As ações mais combativas das plataformas ainda não foram suficientes para cessar a oferta de serviços encontrados pelo GLOBO. Há, por exemplo, a opção de escolher se os seguidores ou curtidas comprados serão executados por contas com roupagem brasileira ou internacional, numa tentativa de criar coerência entre as publicações.

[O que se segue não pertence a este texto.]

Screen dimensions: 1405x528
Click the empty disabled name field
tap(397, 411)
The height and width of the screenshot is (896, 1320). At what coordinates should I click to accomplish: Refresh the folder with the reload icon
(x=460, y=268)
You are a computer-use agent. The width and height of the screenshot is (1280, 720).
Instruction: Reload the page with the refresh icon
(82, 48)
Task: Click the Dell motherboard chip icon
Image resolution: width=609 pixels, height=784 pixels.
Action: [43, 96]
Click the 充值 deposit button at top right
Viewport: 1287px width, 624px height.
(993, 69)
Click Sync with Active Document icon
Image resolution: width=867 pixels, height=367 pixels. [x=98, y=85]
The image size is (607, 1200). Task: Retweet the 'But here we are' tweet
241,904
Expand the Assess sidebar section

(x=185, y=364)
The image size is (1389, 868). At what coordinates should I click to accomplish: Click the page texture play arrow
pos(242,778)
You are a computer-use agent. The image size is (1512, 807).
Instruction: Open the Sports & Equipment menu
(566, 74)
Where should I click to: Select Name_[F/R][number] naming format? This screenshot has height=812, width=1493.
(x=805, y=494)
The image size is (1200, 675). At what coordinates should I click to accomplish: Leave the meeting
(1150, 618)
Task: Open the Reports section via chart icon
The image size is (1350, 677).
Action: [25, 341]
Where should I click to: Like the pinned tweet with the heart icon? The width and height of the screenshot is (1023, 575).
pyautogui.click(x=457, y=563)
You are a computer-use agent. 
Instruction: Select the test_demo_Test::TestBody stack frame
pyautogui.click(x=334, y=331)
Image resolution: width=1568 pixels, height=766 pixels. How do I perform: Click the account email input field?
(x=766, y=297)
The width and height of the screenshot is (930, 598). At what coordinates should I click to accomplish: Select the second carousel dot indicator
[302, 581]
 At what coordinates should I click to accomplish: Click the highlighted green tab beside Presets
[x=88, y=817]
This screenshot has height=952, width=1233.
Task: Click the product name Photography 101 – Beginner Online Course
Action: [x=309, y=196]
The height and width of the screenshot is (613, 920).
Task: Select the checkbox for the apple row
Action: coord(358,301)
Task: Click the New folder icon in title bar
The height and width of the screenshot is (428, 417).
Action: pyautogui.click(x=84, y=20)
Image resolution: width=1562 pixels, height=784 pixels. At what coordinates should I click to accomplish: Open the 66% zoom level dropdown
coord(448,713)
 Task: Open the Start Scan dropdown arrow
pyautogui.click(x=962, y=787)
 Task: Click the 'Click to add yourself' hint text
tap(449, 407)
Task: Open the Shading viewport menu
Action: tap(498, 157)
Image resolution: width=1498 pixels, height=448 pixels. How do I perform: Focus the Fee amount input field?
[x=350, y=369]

Na experiência conduzida pelo GLOBO, durante dez dias, um perfil de um candidato a vereador imaginário foi turbinado com dezenas de retuítes, cujo objetivo é aumentar a circulação de uma mensagem na plataforma. As contas responsáveis pela replicação apresentavam todos os indícios de robôs: combinação de letras e números no perfil, fotos aleatórias e uma linha do tempo sem publicações próprias. Uma parte do serviço foi entregue pelas quatro empresas contratadas e depois inviabilizada pelo própria rede social, que identificou as contas de atuação automatizada e as removeu de seus quadros.

MEDIDAS CORRETIVAS

O Twitter afirma que a robotização de contas viola as políticas da empresa e que tem sido “proativo em detectar comportamentos suspeitos”. Para a empresa, a retirada do ar das contas que engajaram as publicações mostra que as “políticas e medidas corretivas estão sendo implementadas”. O Twitter disse ainda que fez uma apuração interna sobre hashtags citadas e não identificou, em análise preliminar, sinais de "ação coordenada e artificial" e acrescentou que ferramentas como o Bot Sentinel têm se mostrado "metodologicamente falhos, porque só acessam sinais externos das contas".

O pesquisador do Instituto Nacional de Ciência e Tecnologia em Democracia Digital (INCT.DD) João Guilherme Bastos afirma que o engajamento artificial pode dar relevância aos compradores, ainda que viole os termos de uso das próprias plataformas.

— Nas redes sociais, todo mundo pode falar, mas nem todos são ouvidos. Pode ter vantagem quem se apropria desses algoritmos para ter visibilidade — diz Santos.

Presidente da Comissão de Estudo de Publicidade e Serviços Jurídicos da OAB no Rio, o advogado Antonio Carlos Fernandes afirma que, além de violarem as regras das plataformas, as redes automatizadas de distribuição de conteúdos podem ajudar a criar imagens positivas falsas de políticos e personalidades — ou enfraquecer rivais:

— Em vez de um debate político polido, há a preocupação de difamar e atacar a honra de outros, deixando a democracia cada vez mais vazia e prejudicada.